It is not just Paddy Power and Betfair responding in this way to increased globalisation and changes in regulation. There is a drive towards consolidation in the industry as a whole.

Ladbrokes and Gala Coral are planning a £2.3 billion tie-in, albeit in the teeth of opposition from one shareholder, Irish businessman Dermot Desmond. GVC and Bwin.party look likely to do a £900 million deal.

Paddy Power and Betfair began discussing their merger some time before announcing the plan in August, as early as Easter, according to some reports. A small group of executives from each company, totalling no more than half a dozen, were involved initially.

Both managements know each other, Betfair chief executive Breon Corcoran is a former head of operations at Paddy Power.

Shortly after taking the top job at Paddy Power at the start of this year, McCue said the group would focus on growing organically rather than through acquisition. As if to emphasise the point, it actually returned €392 million to its shareholders in March.

Reports say the two companies had individually looked to see if there were other businesses they could buy, but found nothing suitable. As result, Betfair began talks with its larger rival.

Paddy Power is a traditional bookmaker, offering odds against horseracing and other sports on which its punters bet. Betfair also offers this service, but its core business is a betting exchange. This matches clients who want to bet on a particular result at particular odds with those who who want to offer odds against its. Betfair takes a commission from the winner, and thus takes no risk itself.

Innovation

Both companies invest heavily in technology and have reputations for innovation. However, it is their differences – bookmaker versus betting exchange – that outside observers believe will make the merger work.

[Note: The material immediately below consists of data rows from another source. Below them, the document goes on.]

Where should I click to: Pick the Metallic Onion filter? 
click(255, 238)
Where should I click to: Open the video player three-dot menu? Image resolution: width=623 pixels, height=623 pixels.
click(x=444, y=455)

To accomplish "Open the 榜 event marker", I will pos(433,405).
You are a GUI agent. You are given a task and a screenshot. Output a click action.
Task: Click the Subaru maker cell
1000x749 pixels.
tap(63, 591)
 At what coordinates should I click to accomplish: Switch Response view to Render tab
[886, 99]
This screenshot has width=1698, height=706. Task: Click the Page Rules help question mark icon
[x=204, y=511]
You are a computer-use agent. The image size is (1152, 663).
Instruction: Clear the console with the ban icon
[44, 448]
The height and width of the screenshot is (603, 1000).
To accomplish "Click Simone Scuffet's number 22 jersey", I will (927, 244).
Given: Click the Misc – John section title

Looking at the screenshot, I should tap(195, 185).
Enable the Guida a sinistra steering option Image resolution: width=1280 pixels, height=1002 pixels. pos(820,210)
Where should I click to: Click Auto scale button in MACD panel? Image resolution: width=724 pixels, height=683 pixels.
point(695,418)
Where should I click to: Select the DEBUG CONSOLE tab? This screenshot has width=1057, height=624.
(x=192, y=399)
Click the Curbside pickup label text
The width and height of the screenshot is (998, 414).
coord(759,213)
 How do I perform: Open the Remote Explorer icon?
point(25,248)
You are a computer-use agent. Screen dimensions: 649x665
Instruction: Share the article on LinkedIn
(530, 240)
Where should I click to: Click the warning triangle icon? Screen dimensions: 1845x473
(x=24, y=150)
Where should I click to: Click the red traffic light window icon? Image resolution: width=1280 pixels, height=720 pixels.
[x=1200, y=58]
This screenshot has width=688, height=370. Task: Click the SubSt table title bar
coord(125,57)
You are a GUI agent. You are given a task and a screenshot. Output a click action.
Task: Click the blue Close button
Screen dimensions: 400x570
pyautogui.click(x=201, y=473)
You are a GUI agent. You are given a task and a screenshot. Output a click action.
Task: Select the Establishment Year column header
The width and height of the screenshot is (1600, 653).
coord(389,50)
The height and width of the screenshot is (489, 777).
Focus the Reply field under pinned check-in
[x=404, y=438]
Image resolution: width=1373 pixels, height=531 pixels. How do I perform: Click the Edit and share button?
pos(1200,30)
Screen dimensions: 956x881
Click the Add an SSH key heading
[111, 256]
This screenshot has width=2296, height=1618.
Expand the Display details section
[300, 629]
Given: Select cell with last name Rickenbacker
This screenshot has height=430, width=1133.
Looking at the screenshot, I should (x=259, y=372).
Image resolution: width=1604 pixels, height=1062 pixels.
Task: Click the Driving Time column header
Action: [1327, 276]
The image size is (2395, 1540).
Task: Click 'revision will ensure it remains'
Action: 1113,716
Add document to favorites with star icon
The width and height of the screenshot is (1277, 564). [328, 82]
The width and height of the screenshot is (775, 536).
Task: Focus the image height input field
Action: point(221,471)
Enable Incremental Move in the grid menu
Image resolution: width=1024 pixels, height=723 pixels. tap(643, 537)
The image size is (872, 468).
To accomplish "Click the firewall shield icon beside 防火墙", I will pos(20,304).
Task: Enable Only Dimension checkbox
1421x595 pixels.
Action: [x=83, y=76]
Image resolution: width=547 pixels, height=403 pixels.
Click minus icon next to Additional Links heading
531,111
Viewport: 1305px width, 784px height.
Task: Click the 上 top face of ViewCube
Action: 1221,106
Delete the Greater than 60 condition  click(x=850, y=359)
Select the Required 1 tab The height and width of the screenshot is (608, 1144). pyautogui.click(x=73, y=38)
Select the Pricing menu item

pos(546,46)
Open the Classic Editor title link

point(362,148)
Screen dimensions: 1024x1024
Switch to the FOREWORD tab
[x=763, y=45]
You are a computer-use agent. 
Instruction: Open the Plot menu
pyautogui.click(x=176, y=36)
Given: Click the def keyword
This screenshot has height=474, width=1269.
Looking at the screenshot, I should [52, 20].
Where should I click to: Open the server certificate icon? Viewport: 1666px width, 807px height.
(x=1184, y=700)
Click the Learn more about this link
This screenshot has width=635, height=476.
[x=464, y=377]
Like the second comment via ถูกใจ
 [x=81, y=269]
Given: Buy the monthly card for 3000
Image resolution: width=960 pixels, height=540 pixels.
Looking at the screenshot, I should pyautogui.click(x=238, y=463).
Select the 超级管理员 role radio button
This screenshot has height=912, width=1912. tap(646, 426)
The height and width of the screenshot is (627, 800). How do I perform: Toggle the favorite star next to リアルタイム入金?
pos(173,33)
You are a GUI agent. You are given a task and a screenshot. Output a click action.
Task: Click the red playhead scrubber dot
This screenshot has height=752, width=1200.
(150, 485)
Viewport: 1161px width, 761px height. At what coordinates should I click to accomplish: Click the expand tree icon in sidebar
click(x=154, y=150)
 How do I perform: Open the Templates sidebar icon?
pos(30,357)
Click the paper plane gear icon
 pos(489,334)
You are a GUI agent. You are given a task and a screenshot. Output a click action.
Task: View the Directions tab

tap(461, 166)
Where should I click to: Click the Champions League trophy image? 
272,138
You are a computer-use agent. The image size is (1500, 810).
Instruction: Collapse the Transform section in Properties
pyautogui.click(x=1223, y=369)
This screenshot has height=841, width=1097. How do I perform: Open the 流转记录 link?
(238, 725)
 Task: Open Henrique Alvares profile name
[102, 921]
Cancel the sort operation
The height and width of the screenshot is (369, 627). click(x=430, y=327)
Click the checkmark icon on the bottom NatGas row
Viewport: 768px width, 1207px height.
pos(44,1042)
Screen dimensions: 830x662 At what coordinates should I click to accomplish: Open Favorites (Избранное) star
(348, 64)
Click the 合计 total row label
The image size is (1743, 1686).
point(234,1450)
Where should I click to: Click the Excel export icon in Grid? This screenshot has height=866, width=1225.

They also believe that those differences will aid the merger in getting past the competition regulators whose approval it needs before going ahead. The UK's Competition and Markets Authority has already given it the green light. The Republic's Competition and Consumer Protection Commission has yet to rule. It is currently working on its phase one investigation, which it is due to complete early next year. It then has the option of clearing the merger or going to a longer, phase two inquiry.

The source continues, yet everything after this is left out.